Short task A:
In the records below, rewrite the lines from the one containing "Where should I click to: Open" through the end of the records, inclusive, replacing "sidebar" with "side panel" and changing nothing else. Leave the pictures out of your answer.

Home /  IWK / 

Colonial mindsets still cloud Anzac nations' outlook

Colonial mindsets still cloud Anzac nations' outlook

During the colonial days the metropolitan powers that ruled over the Pacific Islands formed their own group, the South Pacific Commission. SPC dealt with some of the common problems that they faced such as the eradication of rhinoceros beetles that affected the coconut plantations in all the islands. Initially the islanders were not included at all in the SPC but later they attended the meetings as observers.

After Fiji’s independence Prime Minister Ratu Mara took the initiative to form a group consisting only of the leaders of the Pacific island nations, the South Pacific Forum (later known as the Pacific Island Forum). He was against colonialism and wanted to keep Australia and New Zealand also out of the Forum as he knew that otherwise slowly the Forum would become dominated by these two countries.

Ratu Mara knew that they would act as the ‘big brothers’. He had earlier described colonialism as “the western people, people who come from the western hemisphere and brought up in the western civilization” thinking that “they are the only people who know anything in this world and no one else knows anything”. This, of course, included Australia and New Zealand who are part of the western civilisation.

It was not easy to keep Australia and New Zealand out of the Forum for long. Slowly but surely they started penetrating and over the years they have become dominant in the regional organisation. Today they seem to be able to dictate to the small nations what is good for them. One of the things they consider good is democracy where the majority rules. They fail to realise that majority rule may not always be the best form of government, especially if the country is multiethnic. This is the problem that Fiji has faced since Independence.

Indigenous Fijians did not want the British to leave their country ushering in democracy for fear of Indian domination because Indians had become the majority ethnic group. The Fijian commoners very reluctantly agreed to independence when their chiefs persuaded them to accept it and Indians agreed to certain safeguards to protect the Fijians’ position as the original settlers. These provisions included the protection of their land rights and veto powers in the Senate to any legislation that affected the indigenous people.

Short task B:
According to the article on colonial mindsets, what group did Ratu Mara take the initiative to form after Fiji's independence?

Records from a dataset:
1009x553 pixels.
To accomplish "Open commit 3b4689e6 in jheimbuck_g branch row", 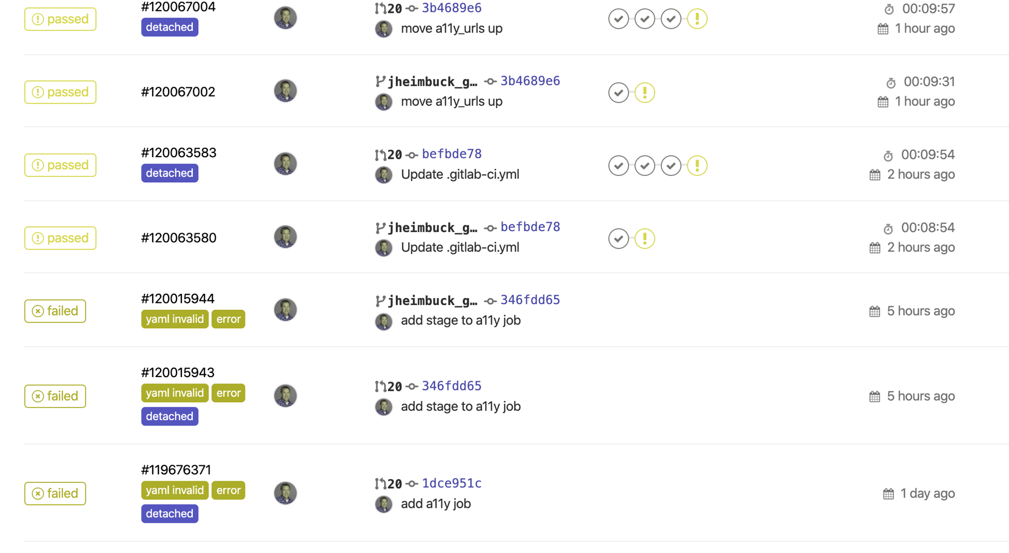I will pyautogui.click(x=530, y=81).
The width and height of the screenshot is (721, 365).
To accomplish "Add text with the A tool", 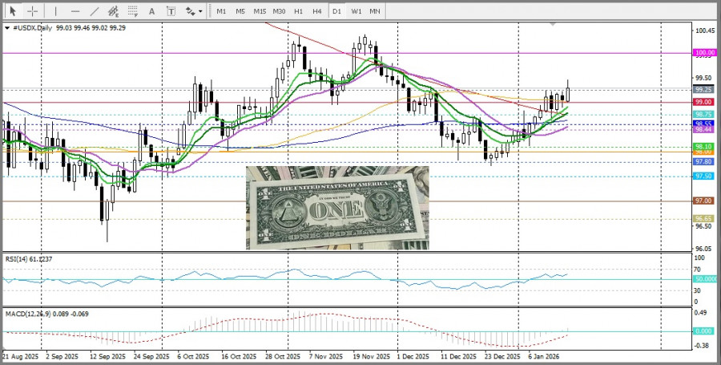I will pos(152,11).
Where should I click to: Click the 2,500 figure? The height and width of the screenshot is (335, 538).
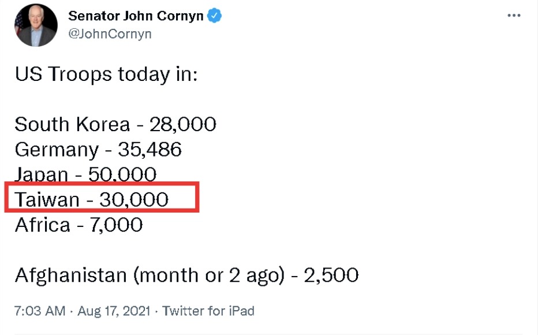click(331, 274)
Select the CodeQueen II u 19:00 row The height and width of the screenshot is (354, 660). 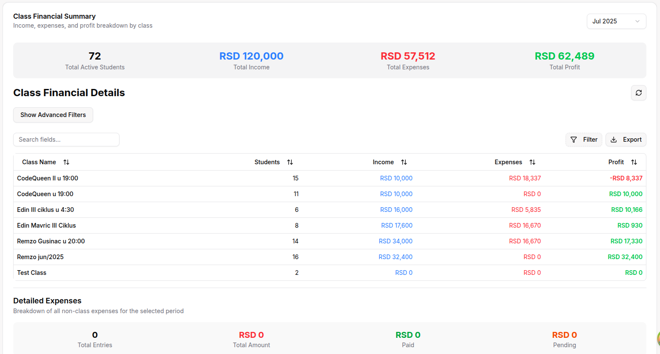pyautogui.click(x=48, y=178)
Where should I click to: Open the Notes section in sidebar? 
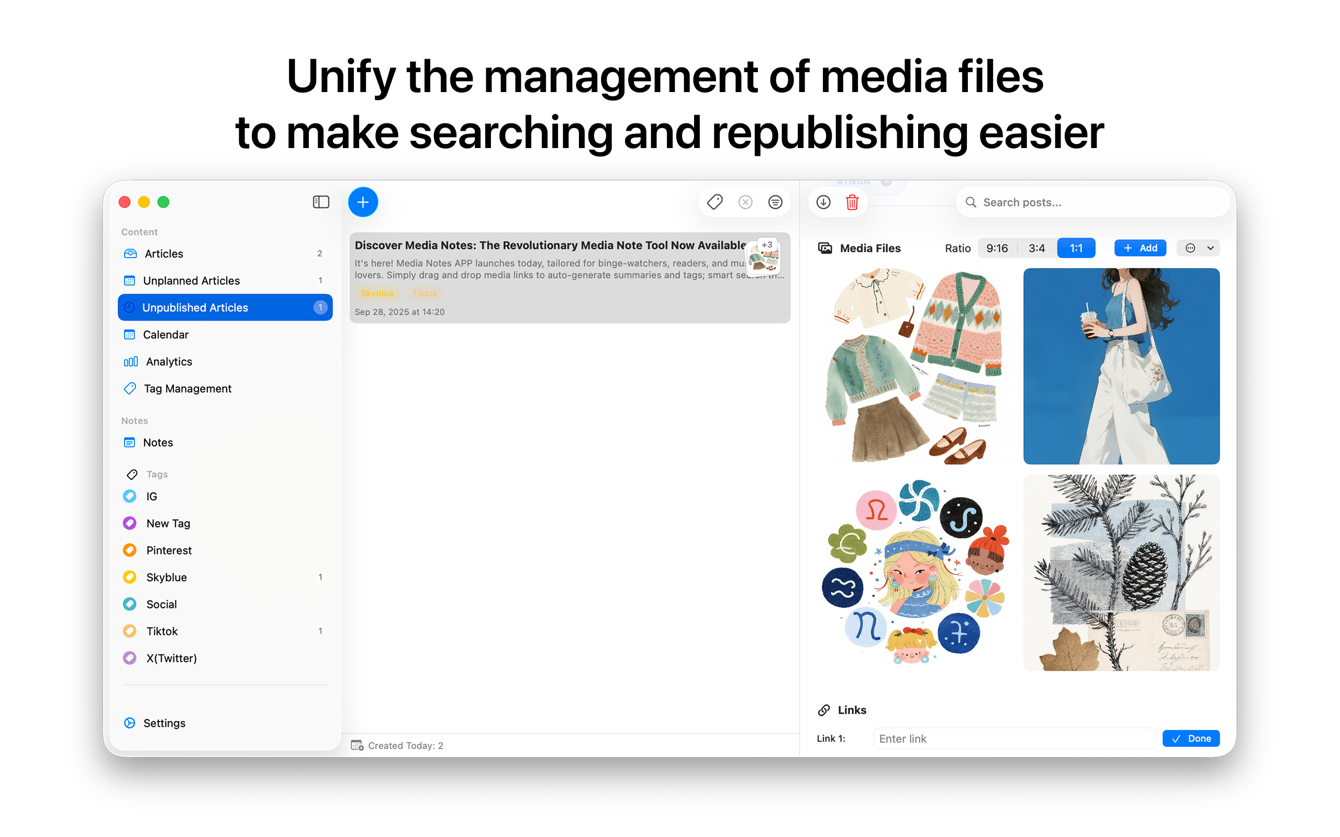[x=158, y=442]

Final result A:
Where should I click to: Open the Notes section in side panel? 
[x=158, y=442]

Final result B:
The South Pacific Forum, later known as the Pacific Island Forum.